O café, depois do almoço,
era o pretexto ideal para um desfiar de anedotas e de risos, que às vezes
chegavam às lágrimas, e aquele grupo parecia ser o mais divertido, por isso não
faltava quem fosse chegando a cadeira para mais perto para poder participar
daquele ritual diário de alegria. Algumas noites era projetado um filme, ao ar
livre, no convés e os passageiros se reuniam para assistir. Naquele dia, João Paulo chegou, de blazer azul
marinho e, depois de assistirem a “Luzes da Ribalta” convidou Maria Júlia para
darem um passeio pelo convés. Ela disse:
- Pareces um colegial,
com esse blazer marinho!
- Estou-me sentindo um
colegial que vai sair com a primeira namorada!
Ambos riram, desceram ao convés
inferior e passearam, de mãos dadas, olhando a escuridão da noite, a luz
prateada do luar refletida nas águas do Índico, enquanto a brisa
marítima os envolvia numa carícia silenciosa, cheirando a maresia e a espuma
branca das ondas se desfazia de encontro ao casco do navio. As estrelas, o luar
e a noite, foram as testemunhas silenciosas de um grande amor que acabava de
nascer, mas, desde então, condenado a não se efetivar, pelo capricho de um
destino cruel.
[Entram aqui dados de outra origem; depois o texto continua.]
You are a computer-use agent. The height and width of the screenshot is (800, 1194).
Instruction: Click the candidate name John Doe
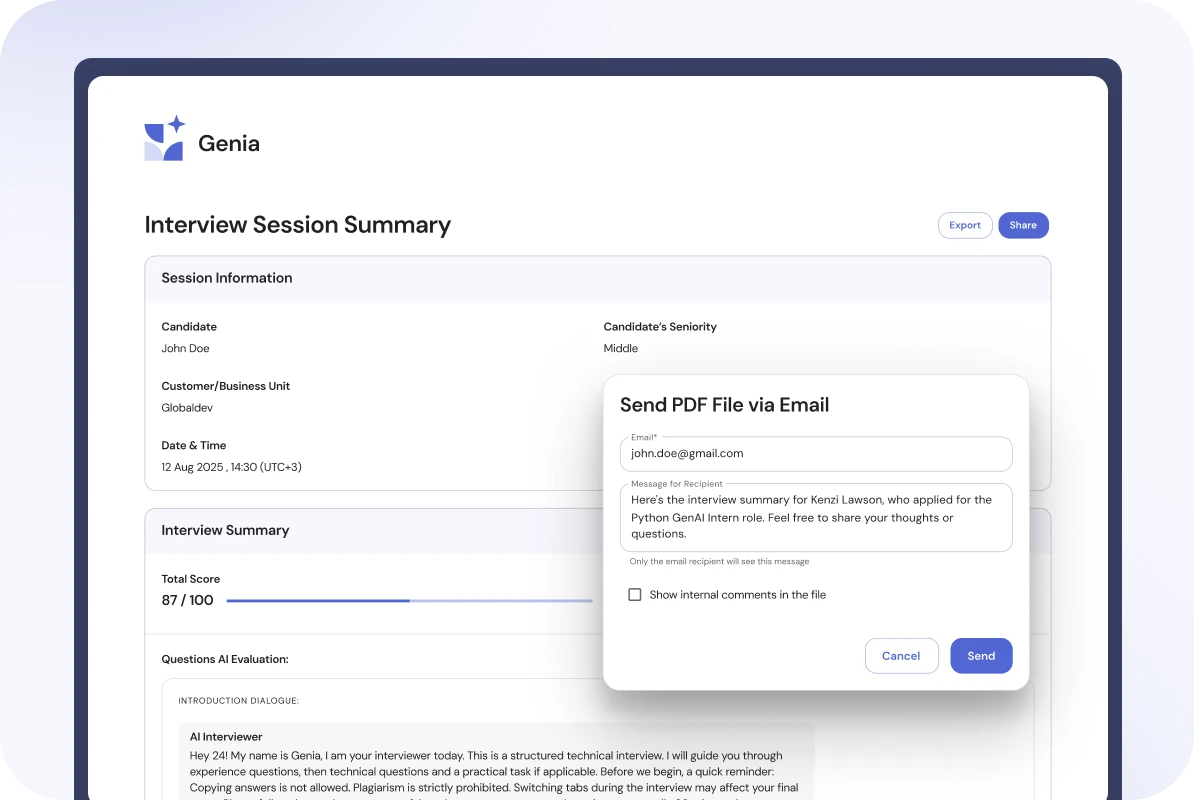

João Paulo, acabara de se desligar do exército e aproveitava a
licença graciosa dos pais para passarem uns meses juntos, viajando, antes de
iniciar a sua vida profissional civil. Havia firmado compromisso com uma moça
que, segundo ele, saíra de uma desilusão amorosa e estavam começando um relacionamento.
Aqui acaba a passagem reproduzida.